Pick out and copy every line in the items below that contains the word "Open". Uppercase and lowercase count as different.

## DATA SECTION:
*-*-*

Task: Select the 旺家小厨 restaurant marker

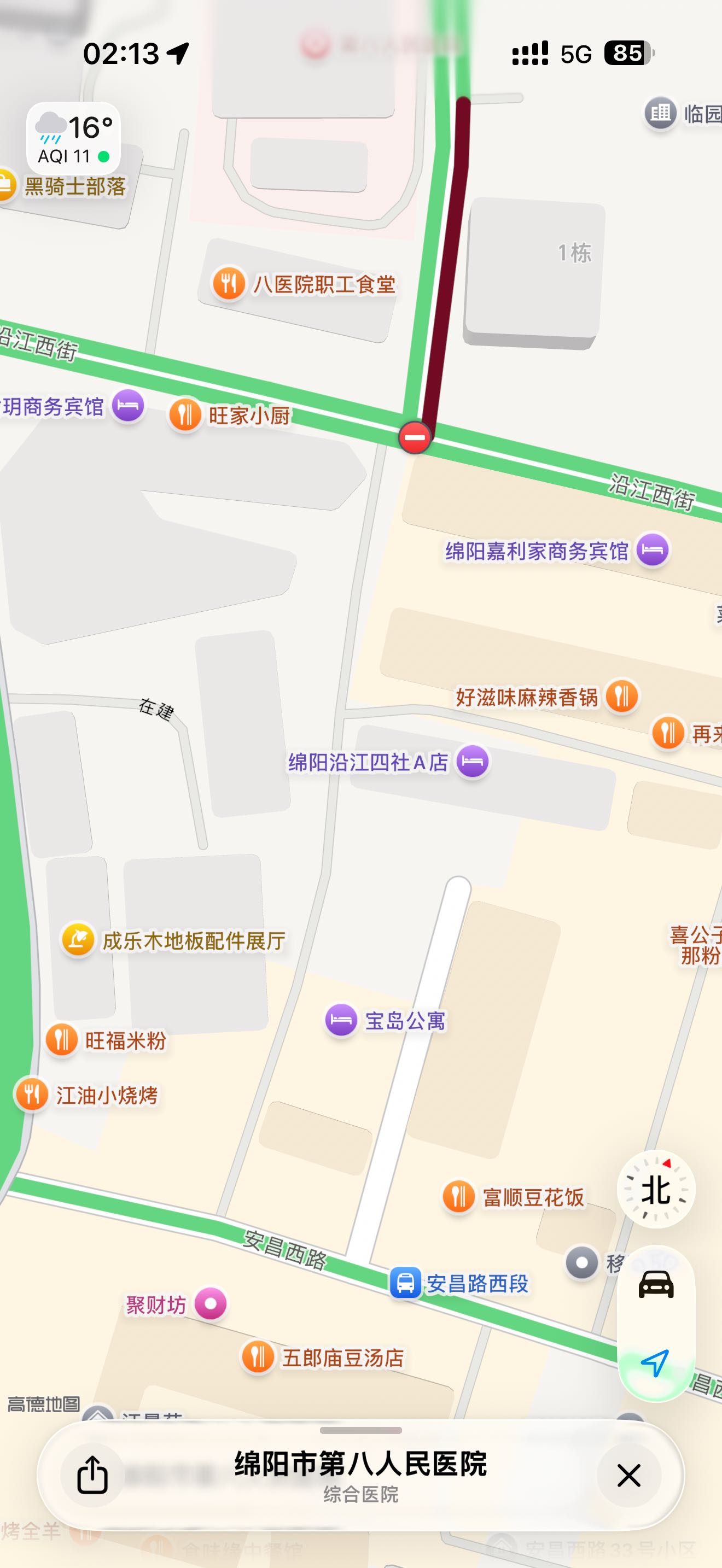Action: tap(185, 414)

*-*-*

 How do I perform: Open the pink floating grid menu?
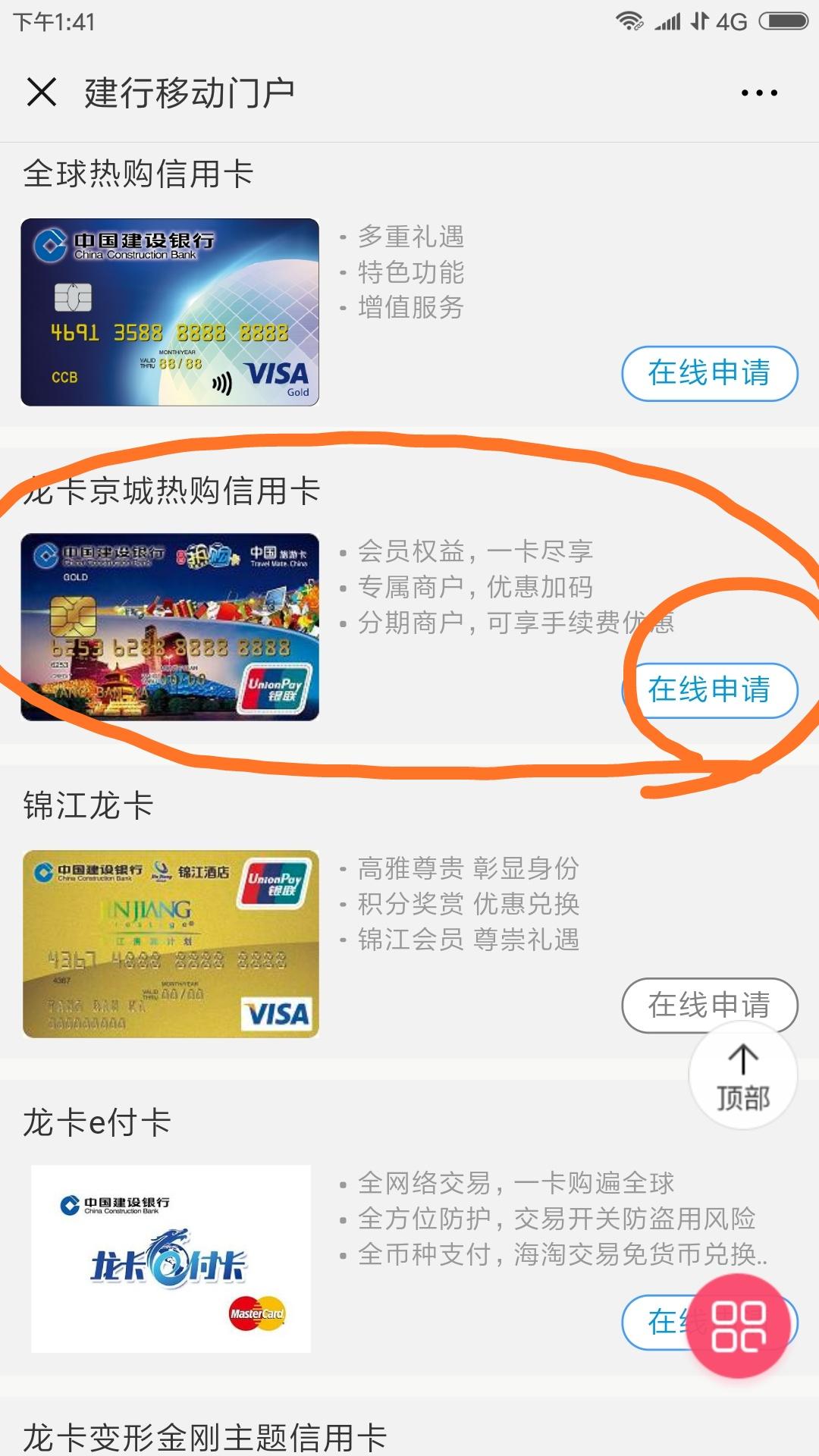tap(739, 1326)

*-*-*

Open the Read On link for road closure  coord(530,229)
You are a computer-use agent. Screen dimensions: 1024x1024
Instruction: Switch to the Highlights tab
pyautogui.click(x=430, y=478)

*-*-*

## WRITTEN RESPONSE:
 How do I perform: Open the pink floating grid menu?
Open the Read On link for road closure  coord(530,229)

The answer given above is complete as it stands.